Wär halt das Prob mit dem einbrennen obwohl mir da schon ewig nichts mehr aufgefallen ist auch die TVs im Laden die stundenlang laufen ist nix zu sehen.


----------



## Andinistrator (20. Mai 2016)

OLED soll den Input Lag reduzieren, Details habe ich noch nicht. Es kann aber sein das der Link aus #1 aktualisiert wird.  Diese Technik ist im TV Bereich neu und teuer in der Herstellung. Ich habe daher in #1 einen Link zu den Preise gemacht, weil ich die Kurven so interessant finde. 

Beispiel LG Electronics 55EG920V (Preisentwicklung für LG Electronics 55EG920V (90 Tage) | Geizhals Deutschland)
Hätte ich diesen im Februar 2016 gekauft, zu damals 3299€ und heute Mai 2016 für 2398€... hätte ich mich grün und blau geärgert. Und das ist auch kein Geheimnis: Drastische Preisreduzierungen fur LGs OLED TVs in den USA


----------



## Leitwolf200 (20. Mai 2016)

OLED rückt halt ins bezahlbare zumindest im TV Bereich.

Hätte mir auch schon ein gegönnt aber gucke zu selten Filme/Sendungen am TV das würde sich nicht lohnen.
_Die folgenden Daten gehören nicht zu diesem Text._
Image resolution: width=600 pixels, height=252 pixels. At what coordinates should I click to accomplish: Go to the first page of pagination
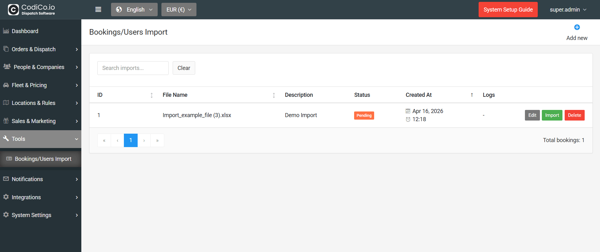[x=104, y=141]
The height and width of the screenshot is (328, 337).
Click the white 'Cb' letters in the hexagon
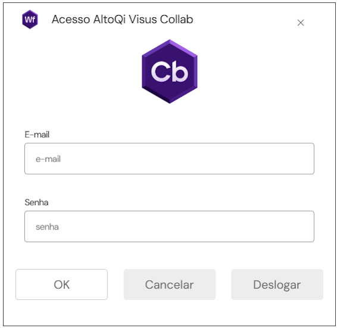[170, 72]
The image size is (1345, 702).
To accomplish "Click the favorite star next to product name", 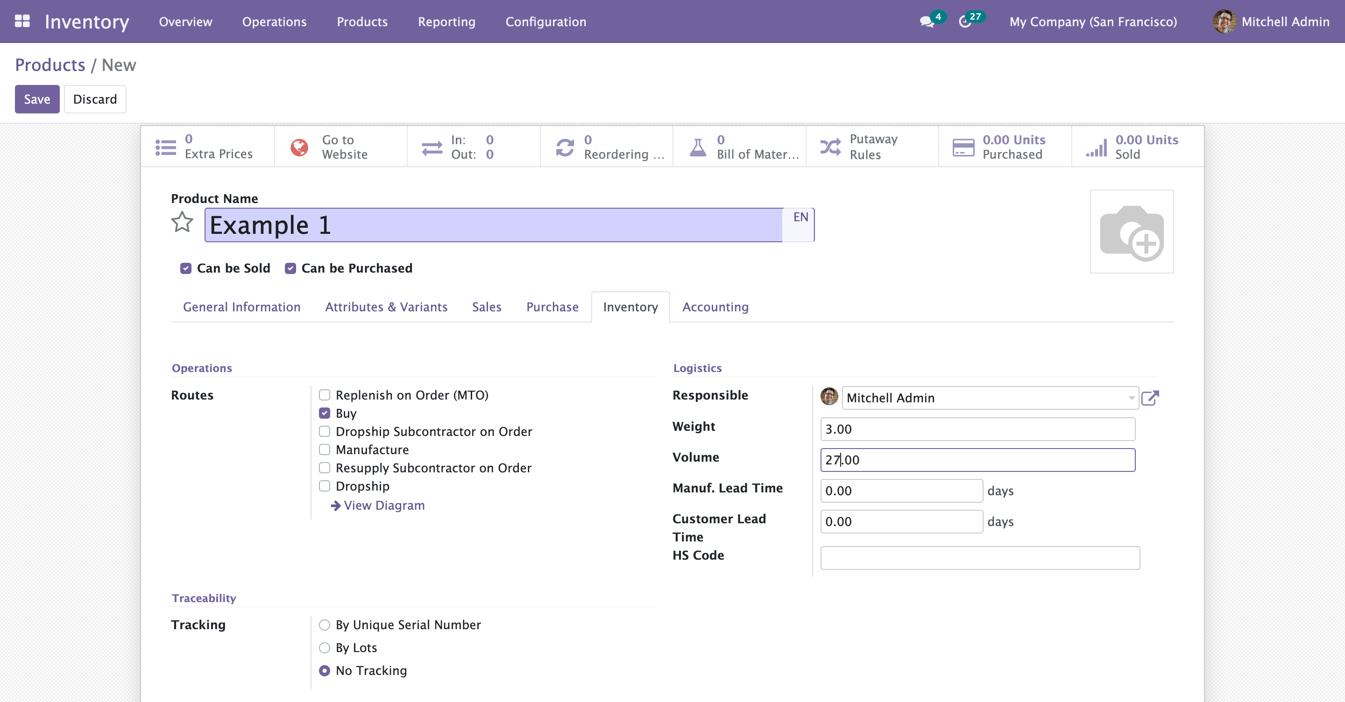I will [x=182, y=223].
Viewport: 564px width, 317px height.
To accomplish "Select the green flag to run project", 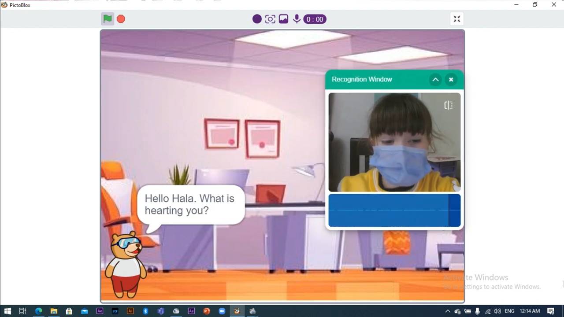I will 108,19.

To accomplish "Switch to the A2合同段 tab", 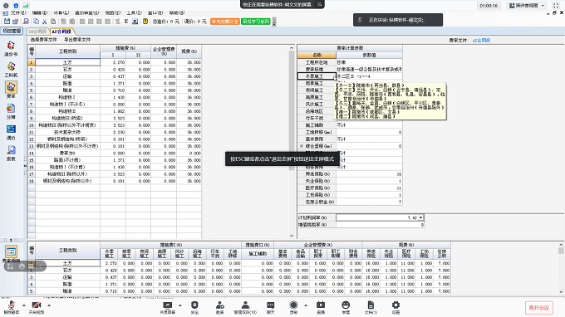I will click(61, 32).
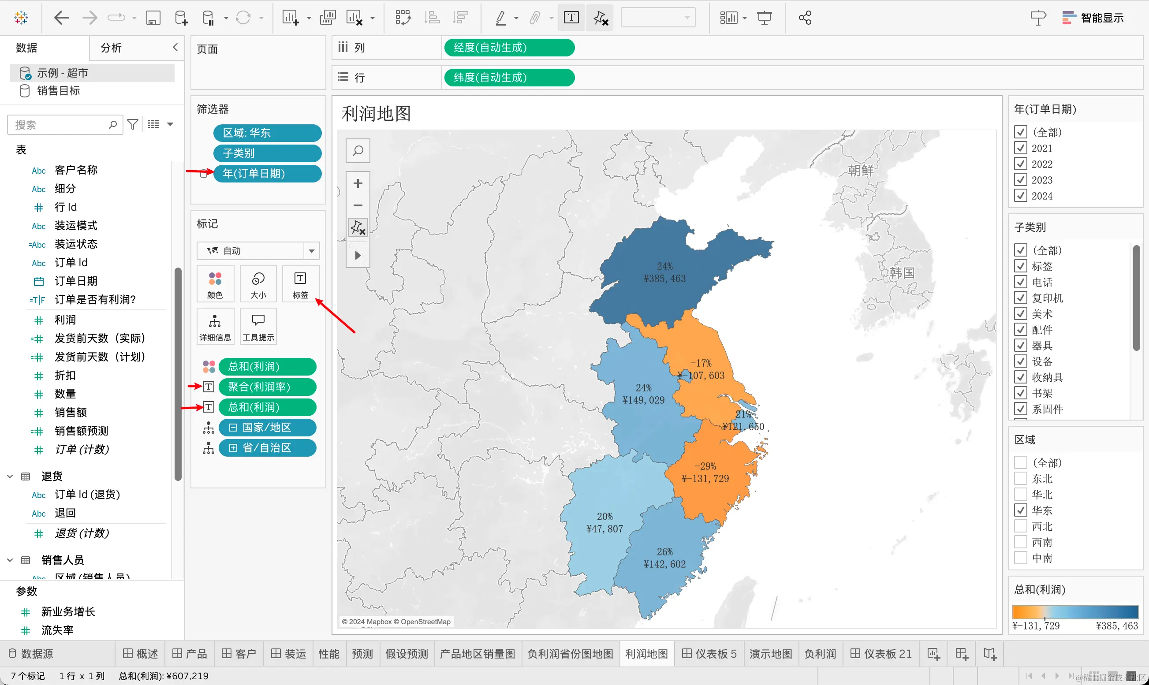Uncheck the 2023 year filter

[1020, 180]
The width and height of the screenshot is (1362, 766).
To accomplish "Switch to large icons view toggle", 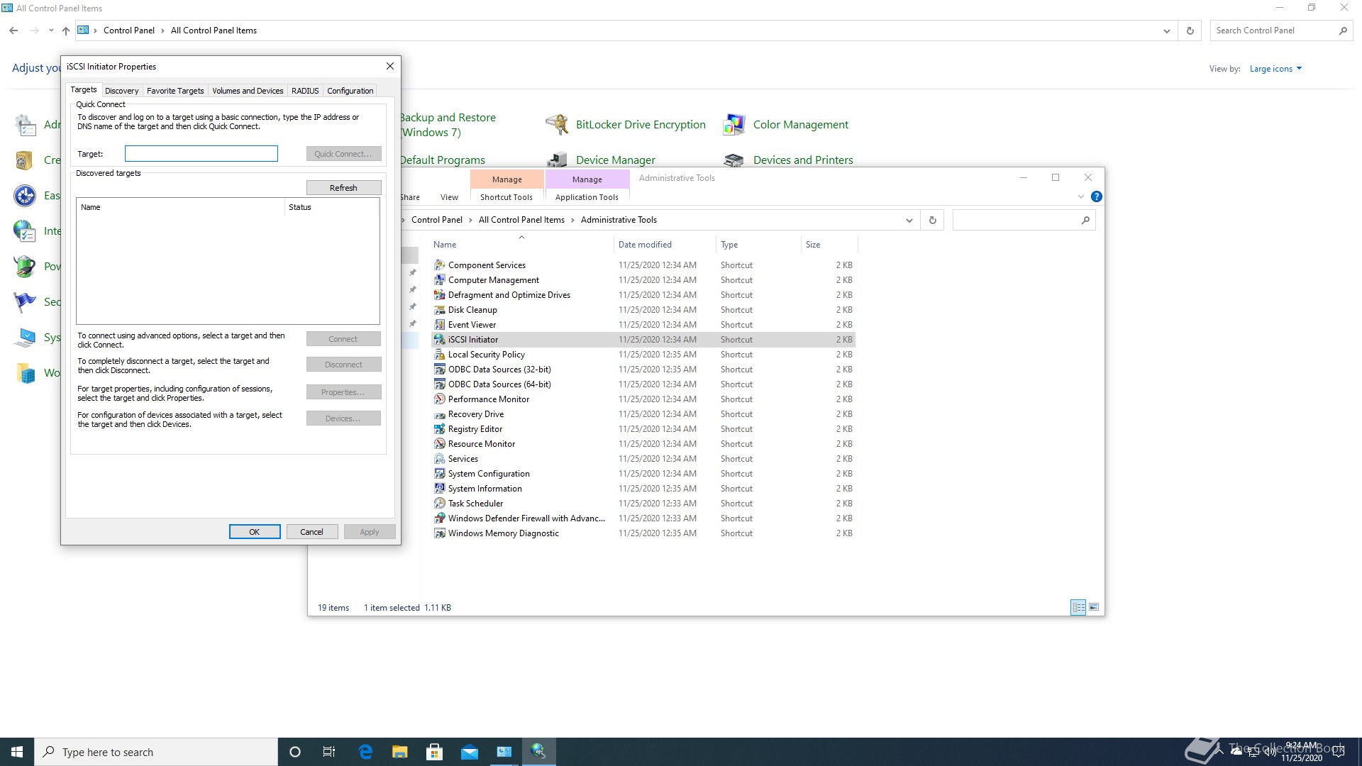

Bei Monitor bin ich sofort dabei wenn se bei nen 1000er +-500 liegen^^


----------



## Andinistrator (22. Mai 2016)

FYI: Samsung SUHD TV 19 %–Wechselbonus vom 23.05.–25.05.2016
http://radiofaeth.de/wp-content/upl...g_CTV_Promotion_Wechselwochen_MwSt_TNBs-1.pdf

Das könnte den ein oder anderen ggf. interessieren 

Noch schlimmer
[Euronics] Samsung UE55KS7090 UHD TV effektiv 1325,18 EURO (durch Cashback Aktion) -  mydealz.de
Samsung UE55KS7090 UVP 1999€
Euronics in Berlin: 1599€
19% Cashback Aktion: 1325,18€


----------



## LaCain1337 (2. November 2016)

Hallo 
Ist das Thema noch Aktuell ? 

Also ein ue55ks7090 für Games , bzw Monitor Ersatz lohnt nicht wirklich bzw wäre keine Option. Habe einen Älteren Samsung 40 zoll der Bekommt das Besser hin. ! 
Ich würde auf curved setzten 7590  obwohl mir gesagt wurde es sei der selbe wie ks7090 !!
EInen wirklichen Unterschied von den TVs habe ich erst gesehen ab dem Modell 9090 !  

Ein Sony 55 zoll mit Android is besser als Monitor Ersatz, hat ein schärferes Bild auch die KU serie bzw JU serie (ju6450) hat ein Schärferes Bild im Bereich als Monitor ersatz.
Bei Bedarf kann ich sofern noch aktuell das Thema Fotos Posten


----------